When to skip injection entirely. AMP defines a gating pipeline:
- Gate 1: Rule-based — skip for greetings, commands, trivial queries (0ms)
- Gate 2: Semantic routing — embedding similarity to determine if memory is relevant (0ms marginal)
- Gate 3: Post-retrieval — relevance threshold on retrieved results
How to fit context space content into the context window:
- Maximum injection budget (absolute tokens or percentage of window)
- Chunk prioritization (relevance score, recency, diversity)
- Truncation strategy (per-chunk limit, total limit)
How injected content is attributed:
- Source identifier (which memory system provided it)
- Retrieval metadata (score, timestamp, session origin)
- Injection metadata (strategy used, budget consumed)
The iterative approach where the model queries memory via tool calls:
- Tool schema for memory search
- Maximum round limit
- Termination conditions
- Fallback to single-shot injection
Preventing the current conversation from being injected as context:
- Session identification
- Recency filters
- Deduplication rules
AMP and MCP (Model Context Protocol) are complementary specifications that operate at different layers. They do not compete.
| MCP | AMP | |
|---|---|---|
| Purpose | How clients discover and fetch data from servers | How fetched data gets assembled and injected into LLM prompts |
| Scope | Server discovery, resources, tools, prompts, sampling | Context assembly, gating, budgeting, injection, provenance |
| Layer | Between LLM client and data/tool servers | Between memory retrieval and the LLM API call |
| Transport | JSON-RPC 2.0 over stdio/HTTP | Transport-agnostic (works with any retrieval mechanism) |
| Question answered | "How do I get memory data?" | "How does memory data enter the prompt?" |
MCP gets data to the client but does not specify what happens next. AMP picks up where MCP stops — defining how retrieved memory is selected, ranked, budgeted, formatted, and placed into the LLM request.

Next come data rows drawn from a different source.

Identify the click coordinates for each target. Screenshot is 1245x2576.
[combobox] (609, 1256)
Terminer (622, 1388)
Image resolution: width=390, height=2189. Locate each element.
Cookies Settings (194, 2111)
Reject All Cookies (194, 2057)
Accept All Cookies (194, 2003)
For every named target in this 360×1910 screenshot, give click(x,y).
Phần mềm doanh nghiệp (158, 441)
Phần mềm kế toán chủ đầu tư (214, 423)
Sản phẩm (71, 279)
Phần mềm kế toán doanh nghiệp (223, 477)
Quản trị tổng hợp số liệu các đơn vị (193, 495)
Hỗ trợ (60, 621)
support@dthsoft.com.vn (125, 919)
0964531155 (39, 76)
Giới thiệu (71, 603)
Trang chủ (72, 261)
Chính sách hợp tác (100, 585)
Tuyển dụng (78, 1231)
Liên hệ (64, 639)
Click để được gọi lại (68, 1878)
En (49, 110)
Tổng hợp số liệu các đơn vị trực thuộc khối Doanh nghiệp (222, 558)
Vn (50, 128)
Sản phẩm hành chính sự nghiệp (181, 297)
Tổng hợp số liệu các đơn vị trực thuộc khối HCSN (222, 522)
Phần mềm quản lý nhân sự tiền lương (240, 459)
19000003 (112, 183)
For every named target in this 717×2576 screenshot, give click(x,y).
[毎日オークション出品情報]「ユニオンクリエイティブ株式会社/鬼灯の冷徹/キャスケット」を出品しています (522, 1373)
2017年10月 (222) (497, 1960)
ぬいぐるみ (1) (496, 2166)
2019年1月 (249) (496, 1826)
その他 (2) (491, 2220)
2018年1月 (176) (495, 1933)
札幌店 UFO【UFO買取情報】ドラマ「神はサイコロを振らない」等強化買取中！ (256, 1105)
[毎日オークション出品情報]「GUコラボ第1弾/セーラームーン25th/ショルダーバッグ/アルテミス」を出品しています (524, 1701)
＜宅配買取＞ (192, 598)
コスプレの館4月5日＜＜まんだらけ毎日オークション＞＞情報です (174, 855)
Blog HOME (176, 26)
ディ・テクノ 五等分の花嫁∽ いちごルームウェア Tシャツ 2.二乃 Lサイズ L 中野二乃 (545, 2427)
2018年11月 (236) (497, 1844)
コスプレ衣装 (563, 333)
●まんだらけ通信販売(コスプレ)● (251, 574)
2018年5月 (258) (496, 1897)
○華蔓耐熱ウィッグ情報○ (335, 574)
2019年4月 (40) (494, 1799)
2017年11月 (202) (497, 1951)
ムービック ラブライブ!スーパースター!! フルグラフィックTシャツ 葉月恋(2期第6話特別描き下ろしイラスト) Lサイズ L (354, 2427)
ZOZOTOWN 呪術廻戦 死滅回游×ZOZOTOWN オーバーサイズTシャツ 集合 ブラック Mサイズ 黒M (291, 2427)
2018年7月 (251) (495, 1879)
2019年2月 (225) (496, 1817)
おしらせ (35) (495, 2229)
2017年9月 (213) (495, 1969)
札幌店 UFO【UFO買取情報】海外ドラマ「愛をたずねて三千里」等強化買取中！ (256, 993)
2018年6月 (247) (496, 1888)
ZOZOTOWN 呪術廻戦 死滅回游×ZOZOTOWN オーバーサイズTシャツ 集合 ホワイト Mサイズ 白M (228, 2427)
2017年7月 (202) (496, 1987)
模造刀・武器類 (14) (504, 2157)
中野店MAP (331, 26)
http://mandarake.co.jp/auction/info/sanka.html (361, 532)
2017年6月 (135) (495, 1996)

An AMP host can use MCP to fetch memory from servers, or it can use REST APIs, local vector databases, or any other retrieval mechanism. The two protocols compose naturally:
LLM Client → AMP Host → MCP Server → Vector DB
↓
LLM Provider
For the full technical comparison, see Appendix A of the specification.
See spec/ for the full specification.
Memoryport implements AMP across its proxy, MCP server, and hosted API.
AMP is in early development. The specification is not yet stable.
This specification is licensed under Apache-2.0.